◆ SUPPLIED RECORDS
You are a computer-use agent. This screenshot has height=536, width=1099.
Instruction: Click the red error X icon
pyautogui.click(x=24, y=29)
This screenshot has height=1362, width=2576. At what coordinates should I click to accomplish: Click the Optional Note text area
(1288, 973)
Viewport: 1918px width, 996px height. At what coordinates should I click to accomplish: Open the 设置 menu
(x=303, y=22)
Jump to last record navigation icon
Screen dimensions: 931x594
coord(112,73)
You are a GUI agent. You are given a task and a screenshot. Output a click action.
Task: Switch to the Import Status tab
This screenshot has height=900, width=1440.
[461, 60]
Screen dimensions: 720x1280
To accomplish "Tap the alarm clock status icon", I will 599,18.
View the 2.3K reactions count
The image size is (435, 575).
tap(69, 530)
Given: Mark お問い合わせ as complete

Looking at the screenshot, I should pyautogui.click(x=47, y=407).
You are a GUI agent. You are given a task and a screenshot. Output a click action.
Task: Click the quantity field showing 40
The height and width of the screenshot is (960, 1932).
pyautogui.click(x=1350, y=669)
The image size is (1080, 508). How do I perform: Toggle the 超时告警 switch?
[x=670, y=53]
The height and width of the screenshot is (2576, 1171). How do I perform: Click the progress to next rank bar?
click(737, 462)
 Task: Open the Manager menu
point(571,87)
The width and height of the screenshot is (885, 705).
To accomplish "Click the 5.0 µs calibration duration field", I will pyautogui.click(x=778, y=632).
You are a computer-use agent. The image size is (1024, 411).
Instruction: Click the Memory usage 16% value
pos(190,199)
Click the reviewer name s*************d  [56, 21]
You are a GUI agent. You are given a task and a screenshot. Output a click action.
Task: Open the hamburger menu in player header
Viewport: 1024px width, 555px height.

◆ PROBLEM TO SOLVE
In full and verbatim, transcribe the data.

◆ RESULT FOR THIS TASK
You are a computer-use agent. This screenshot has height=536, width=1099.
Instruction: Click the red error X icon
pyautogui.click(x=24, y=29)
This screenshot has height=1362, width=2576. At what coordinates should I click to accomplish: Click the Optional Note text area
(1288, 973)
Viewport: 1918px width, 996px height. At what coordinates should I click to accomplish: Open the 设置 menu
(x=303, y=22)
Jump to last record navigation icon
Screen dimensions: 931x594
coord(112,73)
You are a GUI agent. You are given a task and a screenshot. Output a click action.
Task: Switch to the Import Status tab
This screenshot has height=900, width=1440.
[461, 60]
Screen dimensions: 720x1280
To accomplish "Tap the alarm clock status icon", I will 599,18.
View the 2.3K reactions count
The image size is (435, 575).
tap(69, 530)
Given: Mark お問い合わせ as complete

Looking at the screenshot, I should pyautogui.click(x=47, y=407).
You are a GUI agent. You are given a task and a screenshot. Output a click action.
Task: Click the quantity field showing 40
The height and width of the screenshot is (960, 1932).
pyautogui.click(x=1350, y=669)
The image size is (1080, 508). How do I perform: Toggle the 超时告警 switch?
[x=670, y=53]
The height and width of the screenshot is (2576, 1171). How do I perform: Click the progress to next rank bar?
click(737, 462)
 Task: Open the Manager menu
point(571,87)
The width and height of the screenshot is (885, 705).
To accomplish "Click the 5.0 µs calibration duration field", I will pyautogui.click(x=778, y=632).
You are a computer-use agent. The image size is (1024, 411).
Instruction: Click the Memory usage 16% value
pos(190,199)
Click the reviewer name s*************d  [56, 21]
You are a GUI agent. You are given a task and a screenshot. Output a click action.
Task: Open the hamburger menu in player header
Viewport: 1024px width, 555px height.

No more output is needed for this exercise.